Question

Consider the reaction of 2.5 grams of Li (s) reacting with 0.5 grams of N2 (g) to produce Li3N (s). A) How many total grams of Li3 N (s) would be produced? B) Which of the starting elements is the limiting reagent, and how many grams of the non-limiting reagent remain after the reaction has completed?

Answer 1

Answer:

A) The amount in grams of Li₃N produced is 1.243 g

B) N₂, is the limiting reagent

The mass of the non-limiting reagent, Li, remaining after the reaction is completed is 1.757 g

Explanation:

The given parameters are;

The mass of Li(s) = 2.5 grams

The mass of N₂ (g) = 0.5 grams

The chemical equation for the reaction can be presented as follows;

6 Li (s) + N₂ (g) → 2 Li₃N

Therefore, 6 moles of Li reacts with 1 mole of N₂  to produce 2 moles of Li₃N

The molar mass of Li = 6.941 g/mol

The molar mass of N₂ = 28.0134 g/mol

The number of moles of a reactant or product, n is given by the relation;

n = Mass of substance/(Molar mass of the substance)

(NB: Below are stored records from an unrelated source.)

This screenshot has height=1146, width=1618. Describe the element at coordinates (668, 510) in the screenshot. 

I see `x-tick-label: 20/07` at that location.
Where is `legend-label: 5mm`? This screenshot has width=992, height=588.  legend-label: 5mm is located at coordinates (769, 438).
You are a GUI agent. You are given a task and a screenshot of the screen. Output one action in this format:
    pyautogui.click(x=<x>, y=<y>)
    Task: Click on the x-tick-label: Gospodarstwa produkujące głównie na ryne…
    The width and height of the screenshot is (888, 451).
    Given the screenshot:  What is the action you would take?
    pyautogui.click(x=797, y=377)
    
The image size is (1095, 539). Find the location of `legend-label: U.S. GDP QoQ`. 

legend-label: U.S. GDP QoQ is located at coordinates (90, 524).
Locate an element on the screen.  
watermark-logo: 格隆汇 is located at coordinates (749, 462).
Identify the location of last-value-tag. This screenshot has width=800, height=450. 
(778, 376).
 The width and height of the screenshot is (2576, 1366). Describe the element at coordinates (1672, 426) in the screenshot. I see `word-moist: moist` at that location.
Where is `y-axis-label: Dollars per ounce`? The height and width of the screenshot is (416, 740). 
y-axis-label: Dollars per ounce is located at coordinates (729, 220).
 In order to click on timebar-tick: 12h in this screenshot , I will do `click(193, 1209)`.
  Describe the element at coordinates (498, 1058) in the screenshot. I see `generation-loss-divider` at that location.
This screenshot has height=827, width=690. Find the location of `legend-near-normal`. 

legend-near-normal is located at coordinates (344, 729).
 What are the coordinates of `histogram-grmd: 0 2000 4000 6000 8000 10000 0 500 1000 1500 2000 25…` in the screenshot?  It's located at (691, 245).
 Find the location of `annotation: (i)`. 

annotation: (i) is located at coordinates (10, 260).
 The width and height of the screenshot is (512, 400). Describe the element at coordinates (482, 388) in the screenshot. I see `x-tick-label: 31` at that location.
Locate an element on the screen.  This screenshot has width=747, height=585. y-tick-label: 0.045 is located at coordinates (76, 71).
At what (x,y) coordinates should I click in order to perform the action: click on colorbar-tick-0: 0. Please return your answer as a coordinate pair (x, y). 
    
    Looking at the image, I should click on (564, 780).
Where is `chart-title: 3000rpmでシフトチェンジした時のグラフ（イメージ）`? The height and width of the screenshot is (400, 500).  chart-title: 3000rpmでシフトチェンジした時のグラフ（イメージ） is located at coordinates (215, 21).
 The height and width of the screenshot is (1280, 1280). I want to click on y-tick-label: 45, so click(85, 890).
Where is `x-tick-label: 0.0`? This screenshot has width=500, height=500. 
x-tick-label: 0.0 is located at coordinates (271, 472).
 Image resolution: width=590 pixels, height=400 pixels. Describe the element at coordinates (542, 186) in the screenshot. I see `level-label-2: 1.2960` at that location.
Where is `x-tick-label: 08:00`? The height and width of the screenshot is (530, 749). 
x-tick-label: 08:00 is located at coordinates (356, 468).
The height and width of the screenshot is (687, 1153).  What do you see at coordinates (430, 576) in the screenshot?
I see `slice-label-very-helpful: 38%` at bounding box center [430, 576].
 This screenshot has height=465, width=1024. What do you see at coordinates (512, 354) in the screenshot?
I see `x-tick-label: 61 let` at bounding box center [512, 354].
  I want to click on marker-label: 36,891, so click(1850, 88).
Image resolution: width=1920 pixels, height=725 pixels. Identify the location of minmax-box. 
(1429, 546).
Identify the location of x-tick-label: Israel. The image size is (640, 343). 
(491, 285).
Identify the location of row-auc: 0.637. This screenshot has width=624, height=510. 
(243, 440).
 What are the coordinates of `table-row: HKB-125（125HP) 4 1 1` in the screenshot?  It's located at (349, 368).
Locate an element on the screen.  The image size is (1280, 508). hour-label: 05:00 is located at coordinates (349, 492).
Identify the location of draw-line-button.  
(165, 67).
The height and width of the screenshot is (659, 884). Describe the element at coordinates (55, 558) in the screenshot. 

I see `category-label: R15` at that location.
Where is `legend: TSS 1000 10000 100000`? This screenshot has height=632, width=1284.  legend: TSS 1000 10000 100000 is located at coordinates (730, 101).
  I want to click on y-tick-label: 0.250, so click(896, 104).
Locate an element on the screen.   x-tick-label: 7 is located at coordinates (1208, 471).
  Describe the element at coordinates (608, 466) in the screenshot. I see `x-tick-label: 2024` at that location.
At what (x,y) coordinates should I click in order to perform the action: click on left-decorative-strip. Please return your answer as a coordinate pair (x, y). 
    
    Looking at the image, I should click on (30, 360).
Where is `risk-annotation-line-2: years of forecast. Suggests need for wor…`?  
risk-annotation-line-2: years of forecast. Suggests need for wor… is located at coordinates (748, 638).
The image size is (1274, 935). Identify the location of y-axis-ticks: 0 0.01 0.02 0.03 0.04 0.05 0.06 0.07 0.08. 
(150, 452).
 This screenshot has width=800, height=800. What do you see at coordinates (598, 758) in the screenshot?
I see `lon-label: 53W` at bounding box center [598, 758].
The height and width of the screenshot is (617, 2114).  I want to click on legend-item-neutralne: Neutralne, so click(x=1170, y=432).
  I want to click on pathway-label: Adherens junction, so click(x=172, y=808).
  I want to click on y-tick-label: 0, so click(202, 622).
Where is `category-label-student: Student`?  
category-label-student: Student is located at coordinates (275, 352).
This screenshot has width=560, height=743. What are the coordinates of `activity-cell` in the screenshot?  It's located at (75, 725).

For lithium, Li, n = 2.5/6.941 = 0.3602 moles

For Nitrogen gas, N₂, n = 0.5/28.0134  = 0.01785 moles

A) Given that 1 mole of  N₂ to produces 2 moles of Li₃N

0.01785  moles of  N₂ will produces 2×0.01785 = 0.0357 moles of Li₃N

The molar mass of Li₃N = 34.83 g/mol

The mass of Li₃N = 34.83 g/mol × 0.0357 moles = 1.243 g

B) 6  moles of Li reacts with 1 mole of N₂ to produce 2 moles of Li₃N

0.3602 moles will reacts with 1/6×0.3602 = 0.06003 mole of N₂

Therefore, N₂, is the limiting reagent and we have;

0.01785  moles of  N₂ will react with 6×0.01785 = 0.1071  moles of Li

The number of of moles of Li left = 0.3602 - 0.1071 =0.2531 moles

The mass of lithium left = 0.2531 moles × 6.941 g/mol = 1.757 g

The mass of lithium remaining after the reaction is completed = 1.757 g.